North Carolina is moving to eliminate its estate tax under legislation that won approval along mostly party lines in a House committee Wednesday.
Republican state Rep. Edgar Starnes, the House GOP leader, said the state tax on the value of estates upon death is "an economic policy that just punishes people because they are trying to save things." But Democrats in the House Finance Committee countered that it only applies to the most wealthy and provides needed revenue for state programs.
The legislation that resulted from the so-called fiscal cliff altered the federal tax, eliminating a 100 percent credit for any state estate tax levy. So now, as Republicans contend, it is a "double tax" charged by the federal and state government separately.
The state tax applies to estates with a value over $5.25 million or $10.5 million for a married couple. The rate starts at 0.8 percent and increases to 16 percent for the largest estates.
In 2010, 123 people paid the estate tax. It is estimated to generate $52 million in next fiscal year.
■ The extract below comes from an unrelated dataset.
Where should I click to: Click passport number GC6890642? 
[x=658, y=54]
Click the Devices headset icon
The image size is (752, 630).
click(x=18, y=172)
Republican lawmakers advocated for the change, saying the tax prompts wealthy individuals to move from the state to avoid paying the tax. "They are not going to sit around like sheep ready to be shorn, or hogs waiting to be slaughtered, they will leave," said Rep. Andy Wells, a Hickory Republican.
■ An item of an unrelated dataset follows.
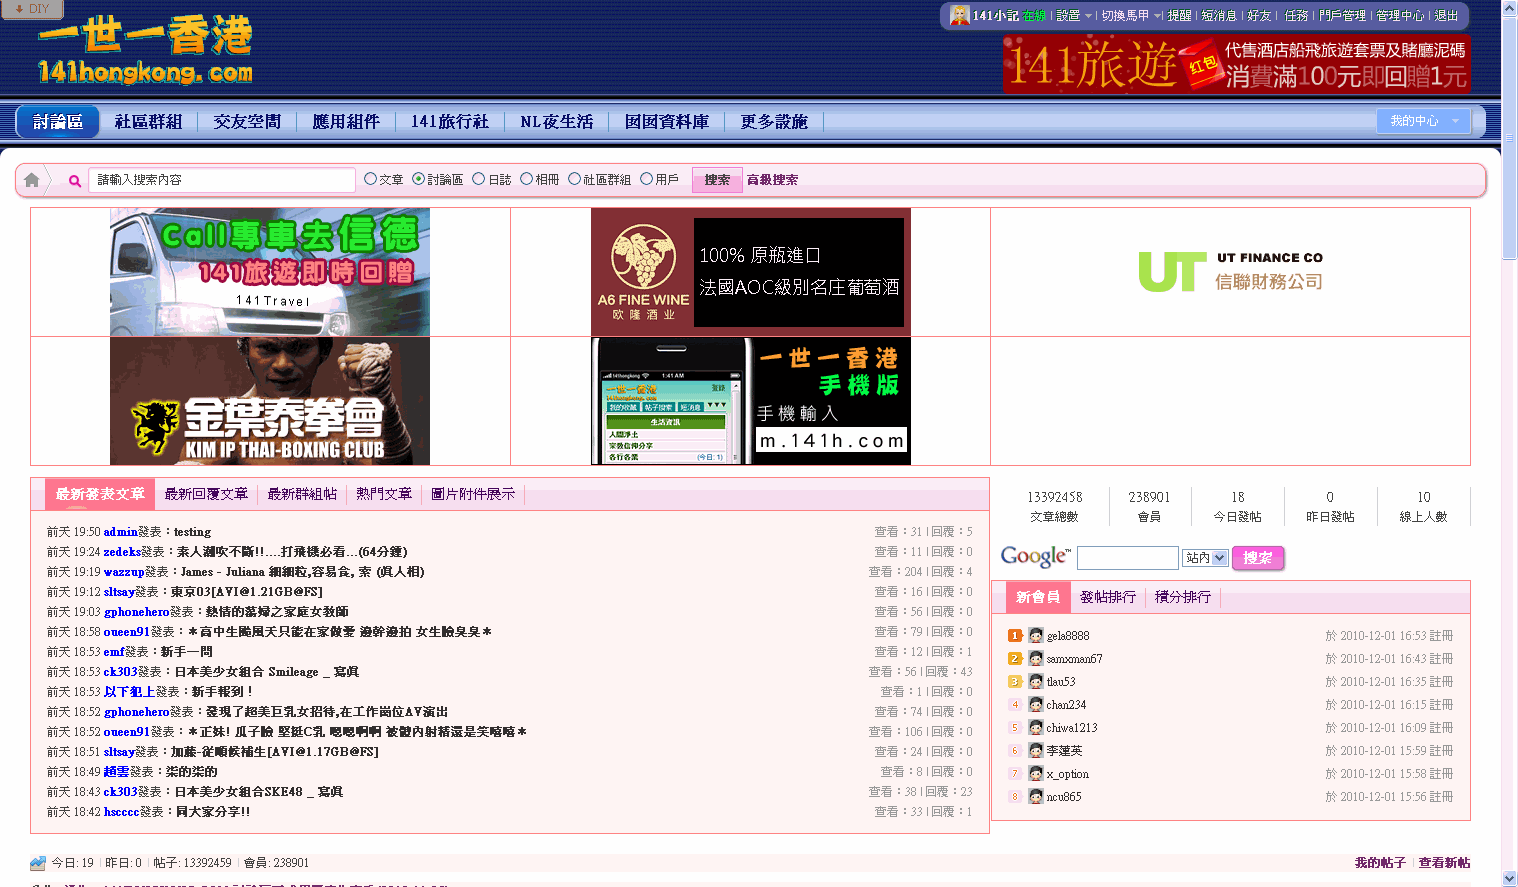
Task: Expand the 我的中心 dropdown
Action: (1423, 121)
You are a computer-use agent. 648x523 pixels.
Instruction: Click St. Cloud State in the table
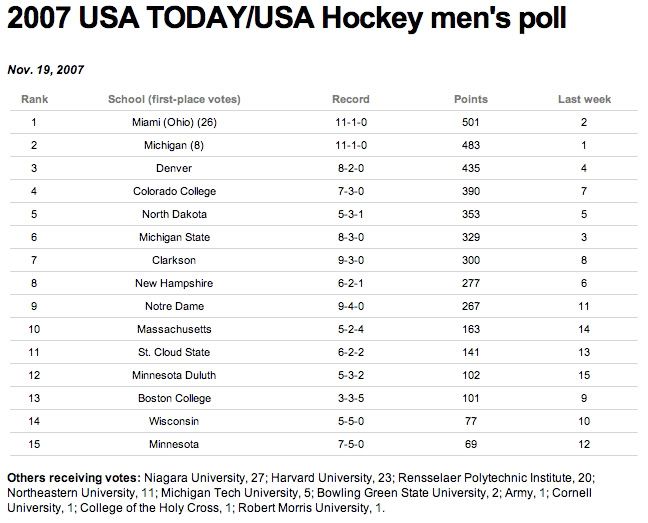point(174,352)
Sixteen states currently impose an estate tax; Tennessee is the only neighboring state to do so.
Democrats said the tax cut for the wealthy sends the wrong message at the same time that the Republican-led legislature is letting expire a modest tax break for low-income taxpayers, called the earned income tax credit.
Rep. Susie Hamilton, a Wilmington Democrat, said she would be inclined to support the legislation under different circumstances. "I can't support repealing a tax that would benefit 123 people when we have effectively raised taxes on almost 1 million people in the state," she said. "I think the timing of this is extremely bad. I think it makes us look like a body that has no interest in helping families and the most needy in this economy."
The measure -- House Bill 101 -- could get absorbed into the state budget but may remain as a stand along bill, House leaders said, even as lawmakers look at a much broader overhaul of the state's tax code.
Senate leader Phil Berger supports the elimination of the estate tax but a Senate proposal for broader tax reform put forward by a top lieutenant, Sen. Bob Rucho, does not alter the tax.